Texte source -

******************************

3. La zone euro : un bloc homogène lors des votes au Conseil et au Parlement européen ?

Les votes au Conseil de l'Union

Au sein du Conseil, les structures de coalition sur les affaires économiques et monétaires confirment l'absence de dynamique de "bloc" des pays de la zone euro. Le graphique 1, réalisé sur la base des données de Votewatch met en évidence la culture politique du consensus au sein du Conseil et la place du Royaume-Uni en son sein. Il présente, sur la période du 1er juillet 2009 au 31 décembre 2015, la part des votes émis par chaque Etat membre dans le domaine des affaires économiques et monétaires et qui se trouvent être semblables à ceux du Royaume-Uni. La part élevée des pourcentages présentés (entre 90 et 97% de votes en commun entre l'Etat membre étudié et le Royaume-Uni) illustre le fait que, bien que prenant des décisions en recourant au vote de manière croissante, le Conseil est un organe qui possède une forte culture du consensus où la mise en minorité est l'exception plutôt que la règle, et d'un actif réseau de négociation entre capitales européennes qui intègre également les pays non membres de la zone euro [23]. Il est donc d'ores et déjà étonnant d'y chercher une structure de bloc, qui va à l'encontre de sa pratique. De fait, bien que le gouvernement Cameron se soit plus souvent opposé à ses pairs au sein du Conseil que le gouvernement Brown, [24] il ne s'est prononcé que 4 fois contre une proposition de texte au sein du Conseil sur le sujet, sur 81 textes votés au total. Quand bien même l'amplitude des différences serait plus élevée, le graphique fait apparaître une absence de corrélation entre la proximité avec le Royaume-Uni lors des votes et l'appartenance ou non de l'Etat membre en question à la zone euro. Il n'y a donc pas lieu de conclure à la présence d'un vote en bloc de la zone euro défavorable aux préférences du Royaume-Uni au sein du Conseil ECOFIN.

Graphique 1
Coalitions au conseil*Les votes pris en compte pour la Croatie ne débutent qu'à son adhésion à l'UE et ne courent pas sur l'ensemble de la période considérée.
Données : Votewatch.eu

La prétendue "discrimination par la monnaie" renvoie ainsi à une acception quelque peu manichéenne de la réalité des négociations au Conseil. Elle surestime l'unité d'au moins un des deux groupes, si ce n'est des deux.

******************************

Données fournies -
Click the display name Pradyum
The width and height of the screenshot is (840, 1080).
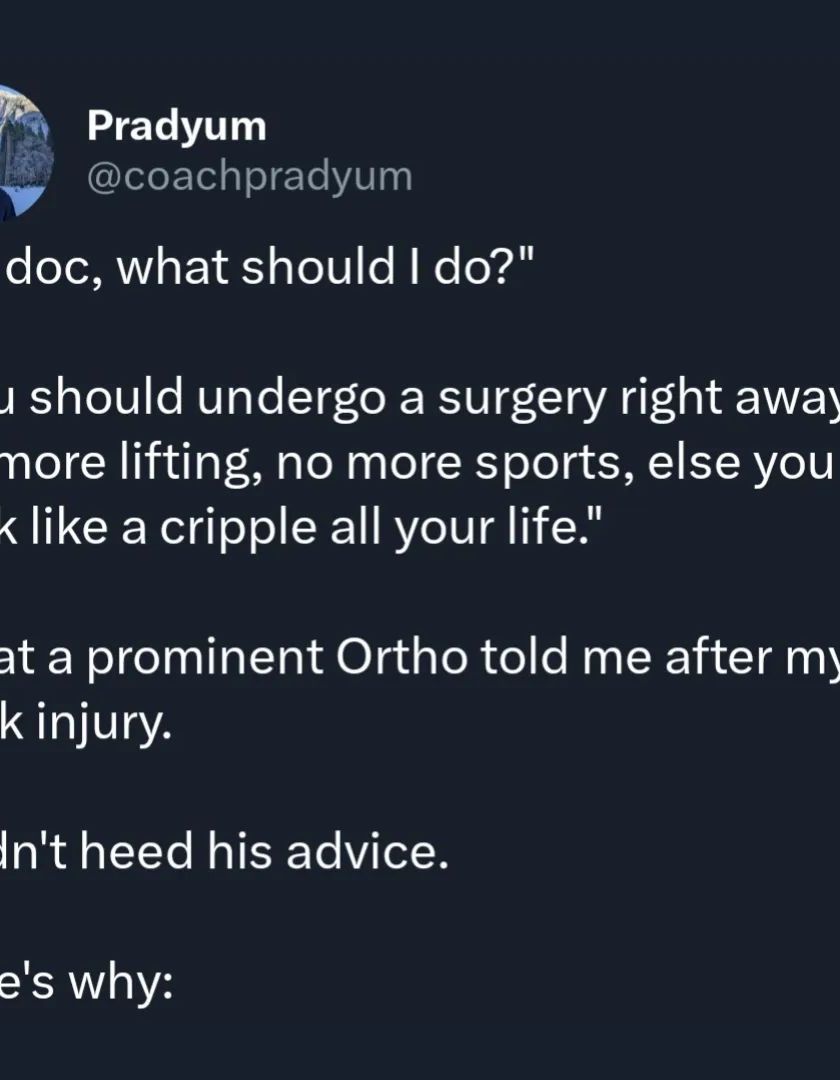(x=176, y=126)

******************************

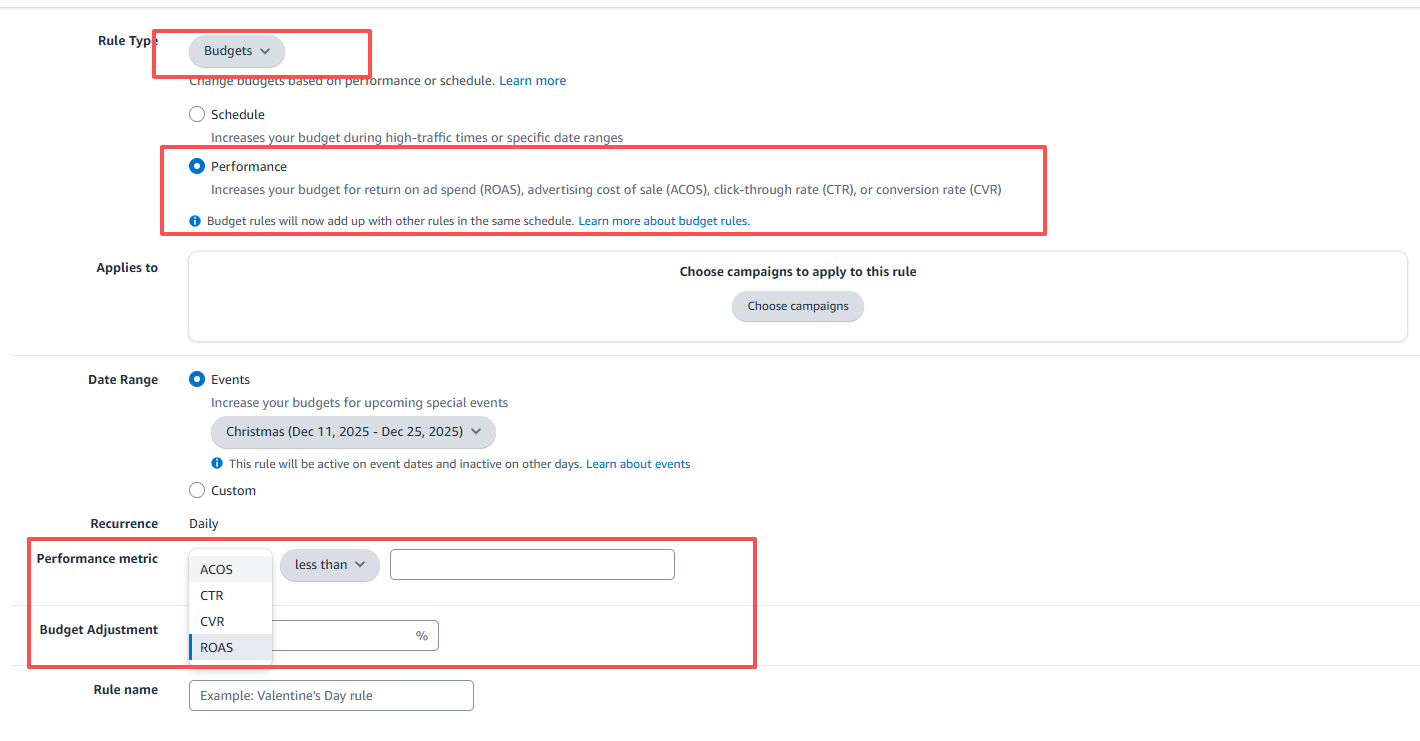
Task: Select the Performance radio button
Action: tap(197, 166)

******************************

Consigne 1 - Recopiez le passage du texte sur la zone euro, de « Données : Votewatch.eu » à « n'est des deux. ».
Consigne 2 - Poursuivez, s'il vous plaît, le texte sur les votes de la zone euro au Conseil à partir de l'endroit où il s'arrête.

Réponse finale 1 -
Données : Votewatch.eu

La prétendue "discrimination par la monnaie" renvoie ainsi à une acception quelque peu manichéenne de la réalité des négociations au Conseil. Elle surestime l'unité d'au moins un des deux groupes, si ce n'est des deux.

Réponse finale 2 -
À titre d'exemple, le compromis adopté au Conseil ECOFIN du 19 juin 2015 prévoit ainsi la mise en place d'un champ dit négatif aux termes duquel les établissements dont les dépôts représentent moins de 3% du total des actifs ou sont inférieurs à 35 milliards € sont exonérés du dispositif. Là encore, cette dérogation favorise certains établissements installés à la City, à l'image des filiales d'investissement des banques de pays ou de certaines banques mutualistes. La procédure pour l'autorisation de l'exemption en cas de législation équivalente est allégée : un État membre qui souhaite en bénéficier doit désormais simplement en informer la Commission. Cette dérogation lui est accordée tacitement sauf dans le cas où la Commission, dans un délai de trois mois, juge par un acte d'exécution la loi nationale non conforme.

Un tel régime dérogatoire n'est pas sans susciter d'interrogation sur l'objectif d'intégration et d'harmonisation du marché intérieur, alors même que le Premier ministre britannique affiche comme ambition la protection de l'intégrité du marché unique. Un tel dispositif pose également la question de la raison d'être du règlement. Peut-on justifier de recourir à un règlement qui est d'une portée générale, est obligatoire dans tous ses éléments et est directement applicable dans tout État membre [25] ? Ce type de dispositif pourrait donc constituer un précédent, avec des risques réels d'applications discordantes du règlement. Il peut amplifier les distorsions de concurrence et leurs conséquences sur la compétitivité du secteur financier européen [26].

Les votes au Parlement européen

On retrouve les mêmes problématiques au niveau du Parlement européen. Une approche par niveau, d'abord celui des groupes puis celui des élus qui les composent, permet de poser la question de la cohésion de la zone euro au Parlement européen et d'une éventuelle "discrimination par la monnaie".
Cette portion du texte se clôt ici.